| Distribución
en México: Serranías de Baja California, principalmente
en las zonas de bosque boreal y de pino-encino.
Comportamiento:
Las bandadas de invierno generalmente son pequeñas, seis
a doce aves es el tamaño normal, cuyas unidades sociales
se forman a fines del verano en las áreas de reproducción
y mantienen su homogeneidad durante la migración que montaña
abajo hacen durante el invierno, lo mismo que en su viaje de regreso
a la cresta de las montañas y entonces se desintegran formándose
las parejas reproductivas.
La migración
de la codorniz de montaña se efectúa caminando en
su mayor parte aunque en ocasiones las aves vuelen para cruzar los
cañones y parece que cada grupo tiene una ruta tradicional
de migración, que pasa de padres a hijos; así, los
supervivientes de una parvada de invierno regresarán a su
área de reproducción familiar por la misma ruta que
siguieron al bajar, y por ella guiarán a sus hijos el siguiente
otoño.
En sus áreas
tanto de invierno como de verano, la codorniz de montaña
muestra una decidida preferencia por la maleza espesa, nunca se
aventura lejos de ella y cuando se le espanta se aleja corriendo
entre la espesura en lugar de volar o esconderse, por cuya razón
esta no es una especie de caza favorita.
Apareamiento
y reproducción: En Baja California, el apareamiento ocurre
en marzo o a principios de abril y la anidación comprende
del 29 de marzo al 28 de mayo, de acuerdo con la información
reunida por Bent (1932). El reclamo para el apareamiento es un silbido
claro que baja ligeramente de intensidad antes de terminar y cuando
el macho encuentra su pareja silba ya muy pocas veces. Las parejas
permanecen juntas durante todo el período de reproducción;
los nidos se colocan en el suelo ocultos generalmente entre la vegetación
de poca altura y con frecuencia protegidas bajo una roca o en troncos
caídos. La nidada normal es de 8 a 12 huevos, los que son
de un color rojizo opaco y miden aproximadamente 34 por 27 mm.,
siendo el período de incubación de 21 días
(Bent).

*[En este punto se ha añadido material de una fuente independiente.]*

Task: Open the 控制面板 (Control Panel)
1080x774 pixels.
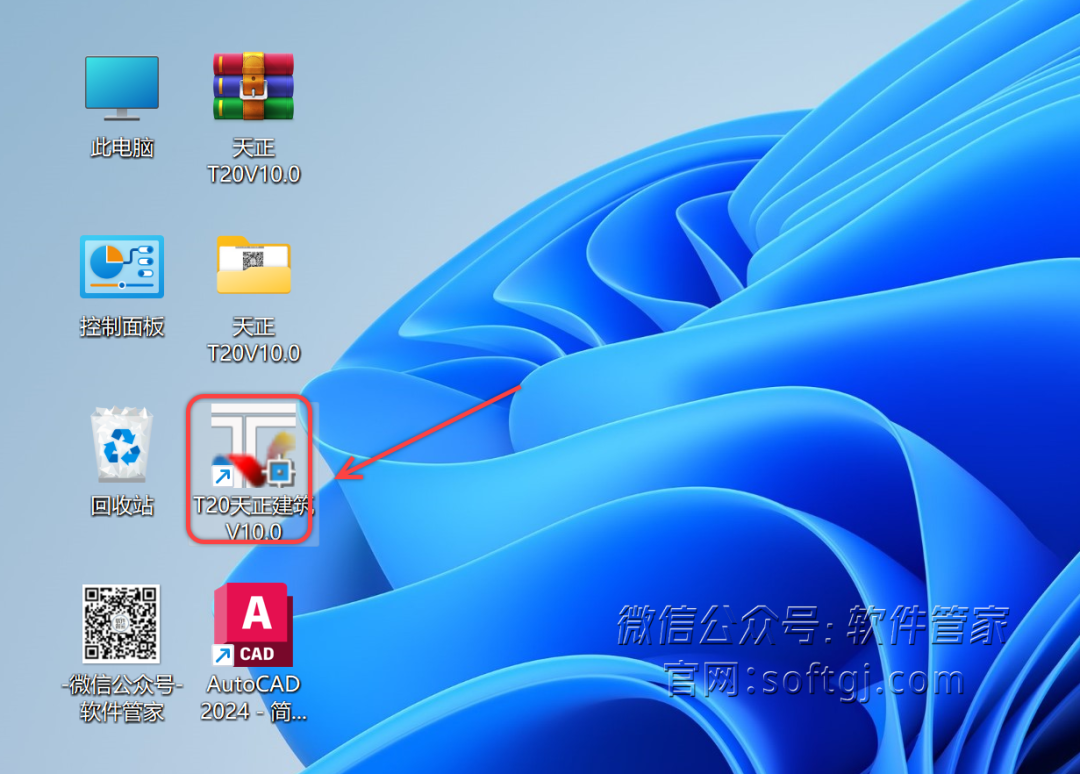Action: 120,267
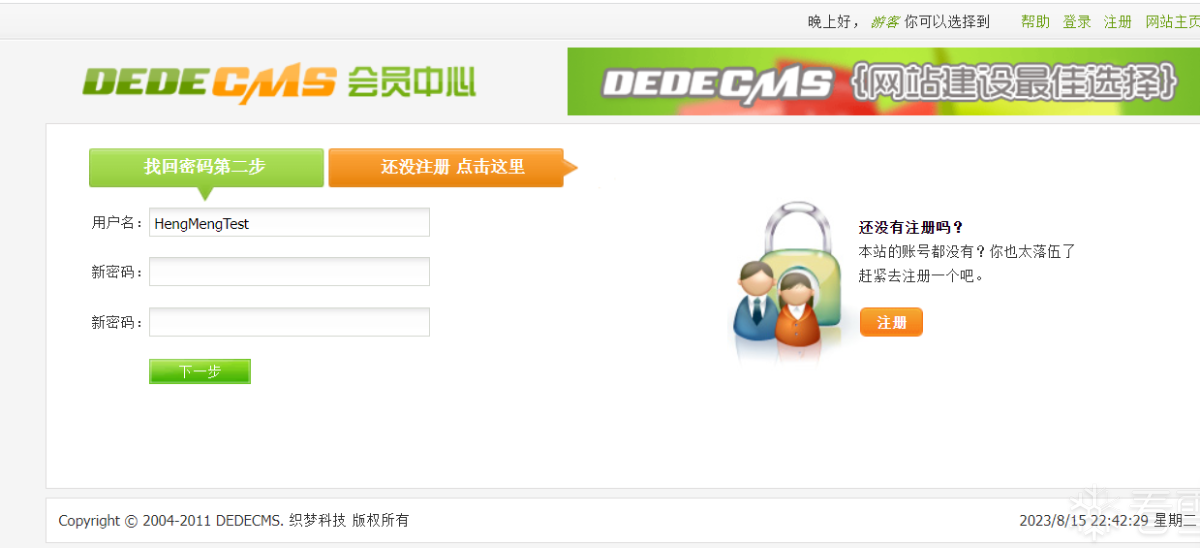Select the 找回密码第二步 tab

pyautogui.click(x=206, y=167)
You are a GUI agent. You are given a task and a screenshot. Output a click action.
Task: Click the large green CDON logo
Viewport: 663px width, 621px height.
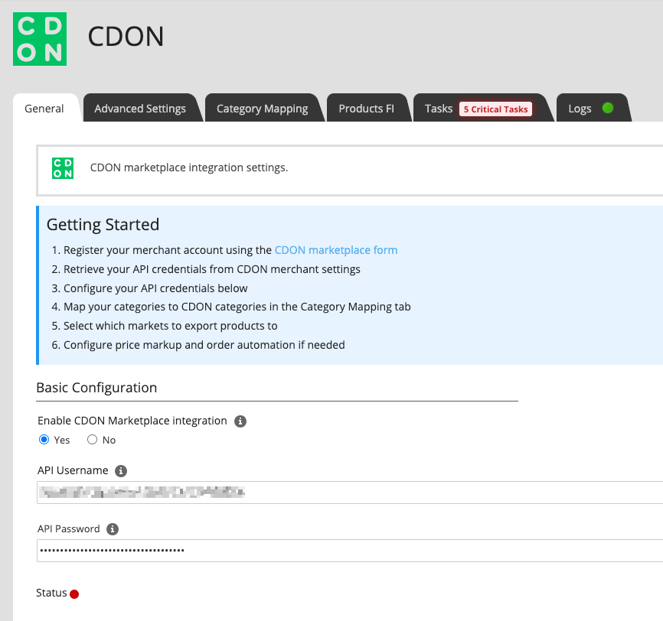coord(40,38)
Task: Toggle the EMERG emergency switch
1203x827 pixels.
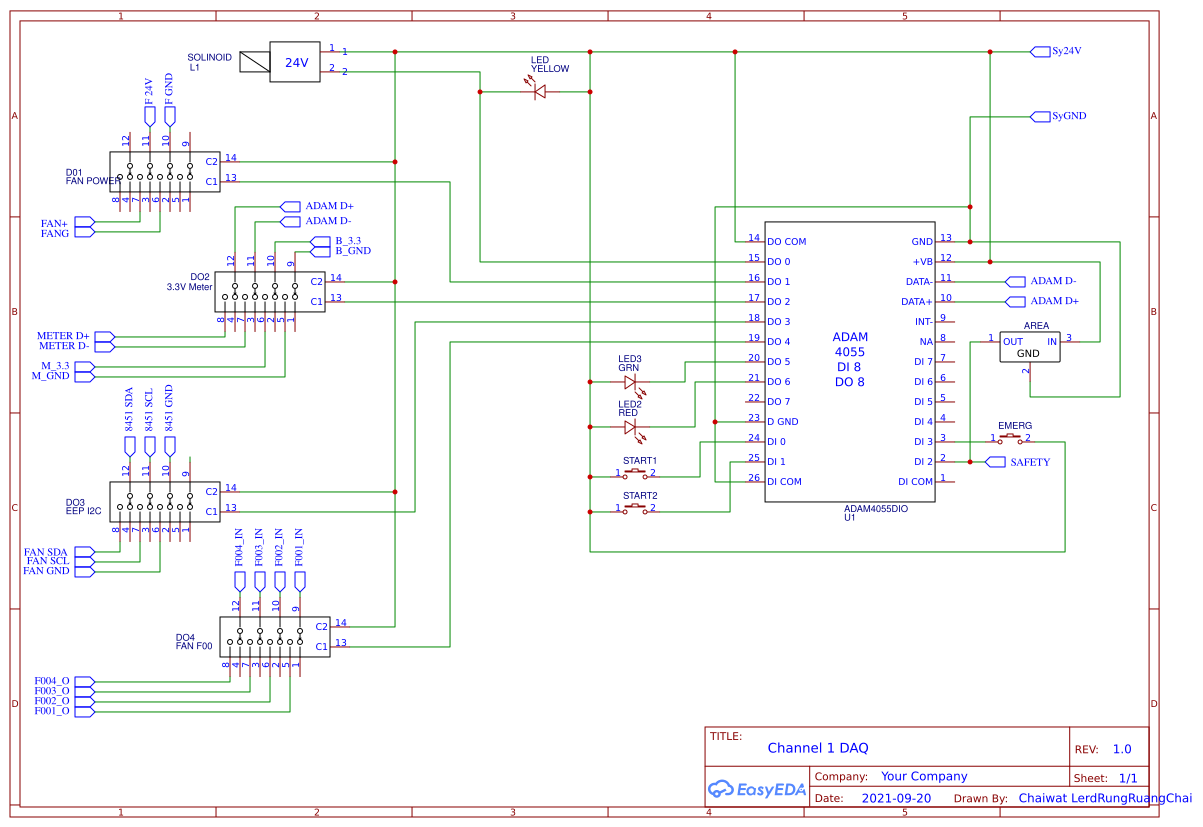Action: [x=1012, y=437]
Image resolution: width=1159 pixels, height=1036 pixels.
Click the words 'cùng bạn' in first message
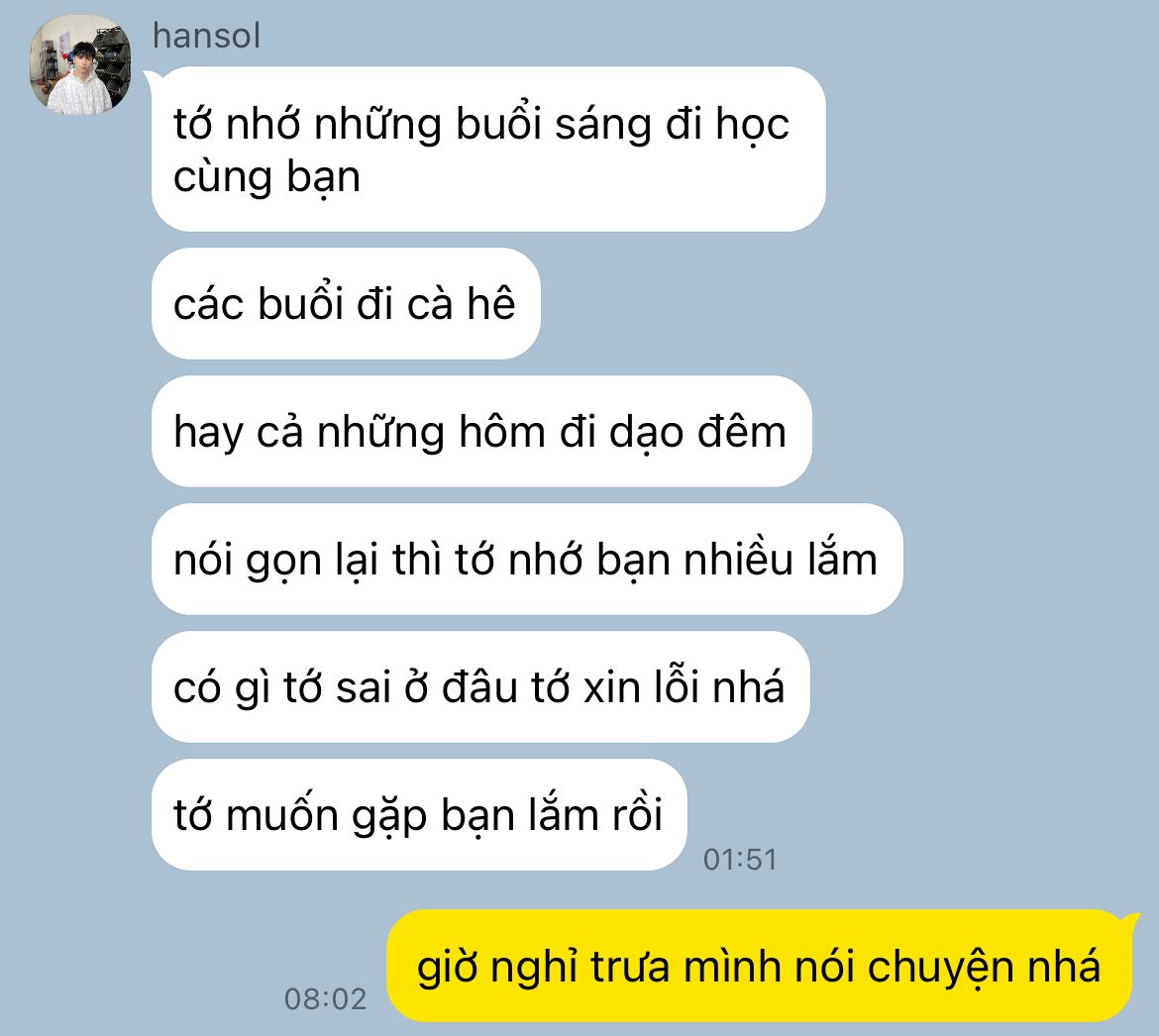266,178
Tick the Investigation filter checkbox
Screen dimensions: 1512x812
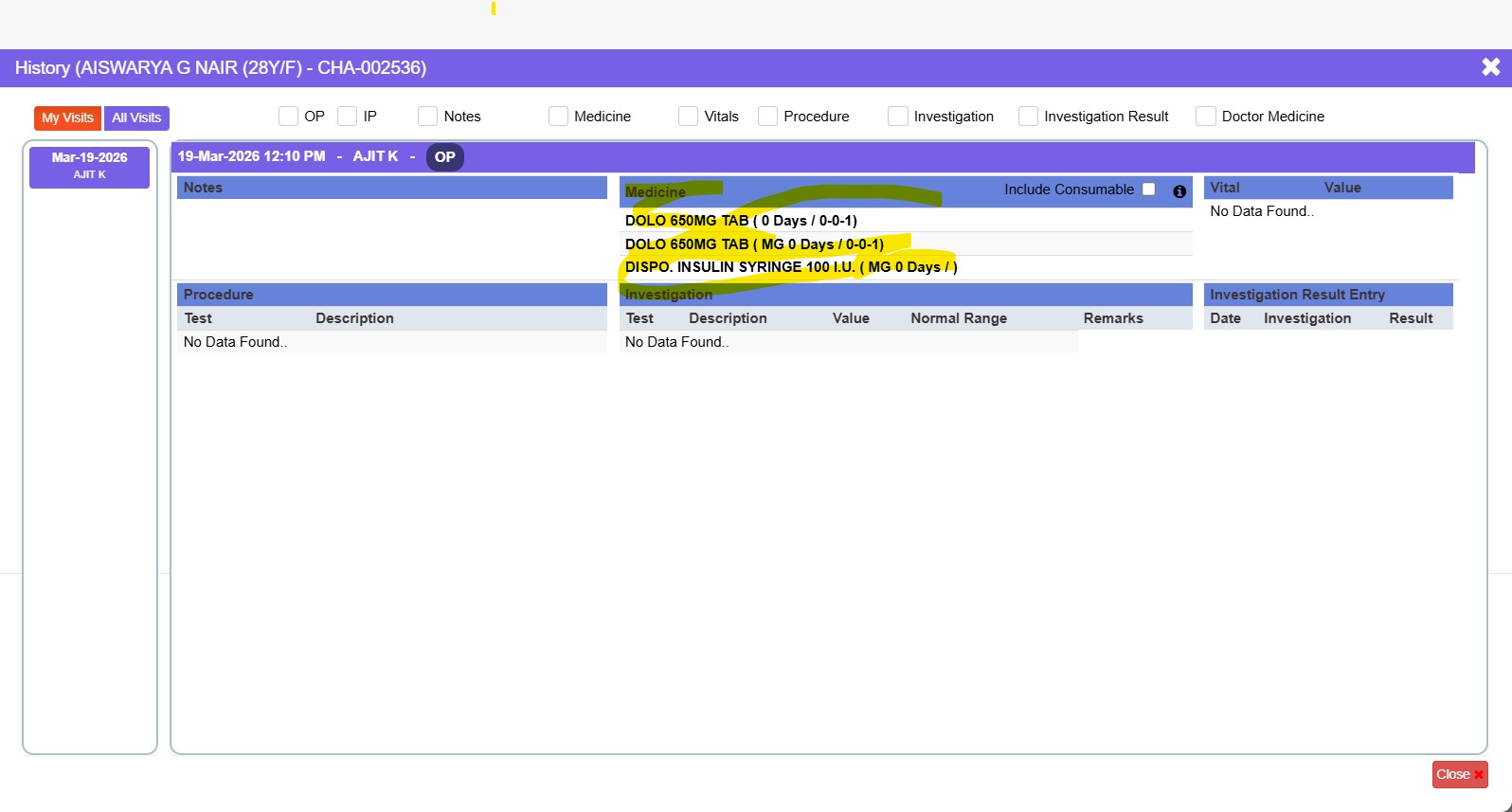(898, 117)
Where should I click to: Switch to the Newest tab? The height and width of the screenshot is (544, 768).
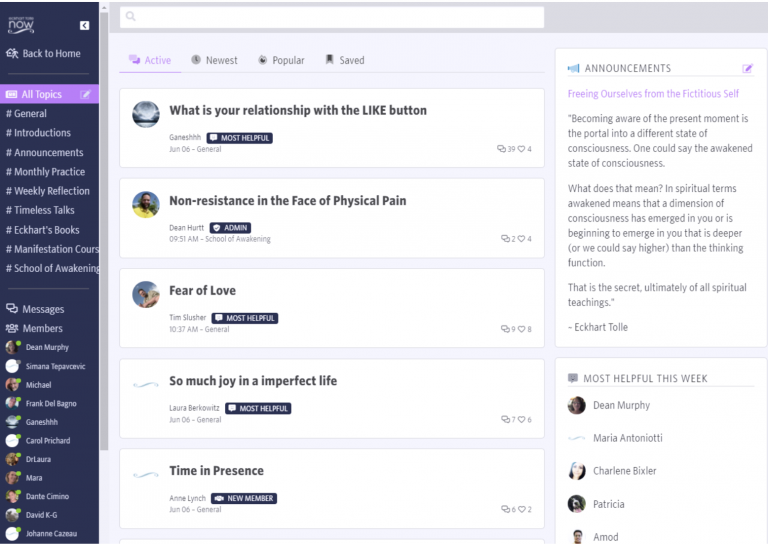click(x=214, y=60)
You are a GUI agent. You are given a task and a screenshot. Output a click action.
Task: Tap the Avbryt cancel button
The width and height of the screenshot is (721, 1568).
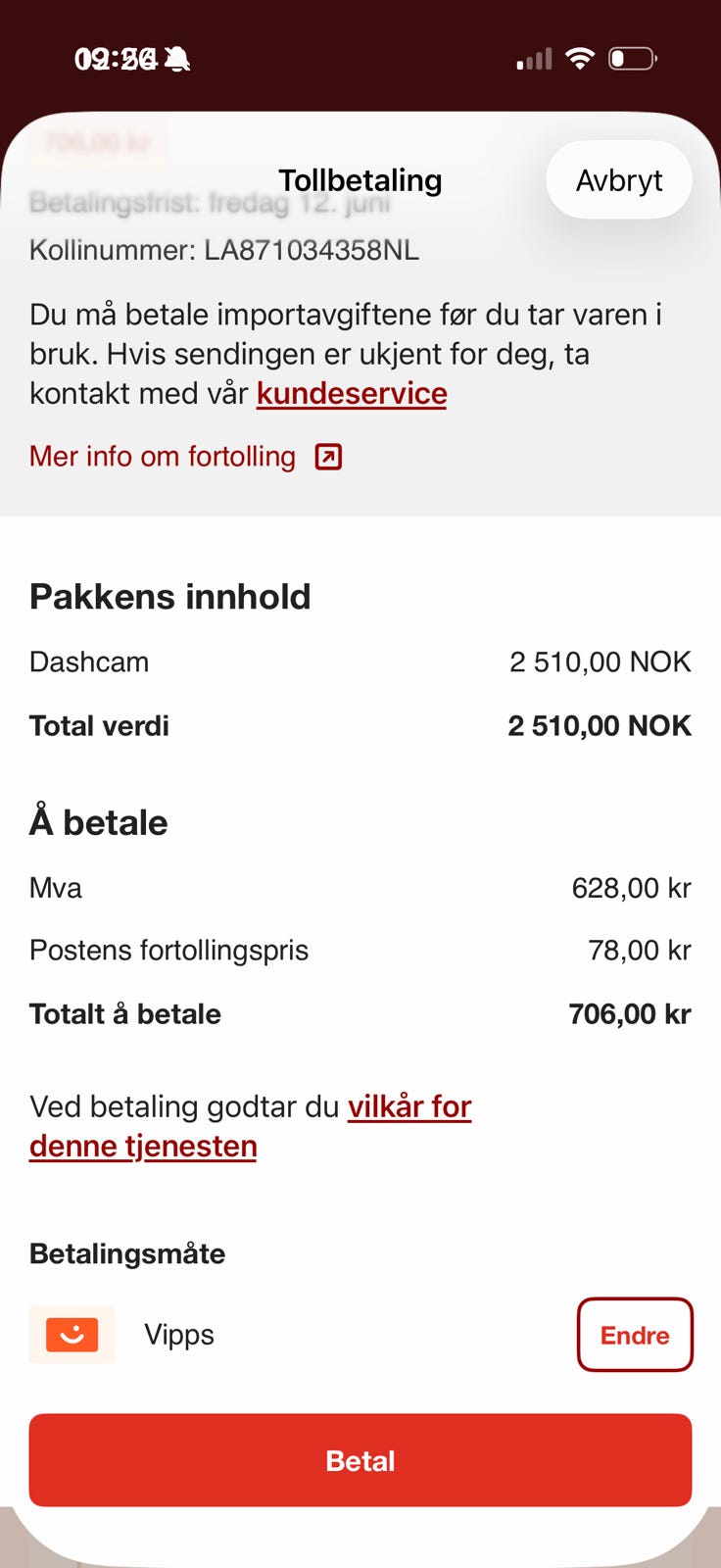pyautogui.click(x=619, y=180)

Como en la de las aves de caza, la codorniz de montaña
produce una sola nidada al año, pero si el primer nido es
destruido, hacen un segundo intento, y algunas veces hasta un tercero,
el cual produce polluelos que son incubados al final del verano.
Al principio, los polluelos se alimentan principalmente de insectos
que ellos mismos capturan, pero conforme crecen su dieta se modifica
incluyendo materiales vegetales; los pollos duermen en el suelo
como lo hacen ordinariamente los adultos y los padres están
constantemente alertas para vigilarlos abrigándolos por la
noche y avisándoles cuándo deben dispersarse y esconderse.
Si se logra una nidada grande hasta que los polluelos llegan a la
edad adulta, esta familia probablemente será una parvada
de invierno, pero las parejas que no tienen éxito en la reproducción,
se combinan con familias pequeñas.
Alimentación:
La codorniz de montaña se alimenta de semillas y frutas de
una gran variedad de plantas como la manzanita, cerezas silvestres
y uva silvestre y de muchas otras hierbas y malezas. La codorniz
de montaña rasca y cava conforme se alimenta y algunas veces
descubre y come muchos bulbos de plantas y tubérculos.
Cacería:
Aunque la codorniz de montaña es una ave encantadora agregada
a la avifauna de Baja California, se caza muy poco y no puede llamársele
estrictamente como una importante especie de caza. Sin duda es menos
abundante ahora que anteriormente debido al severo sobrepastoreo
de las Sierras de Juárez y San Pedro Mártir.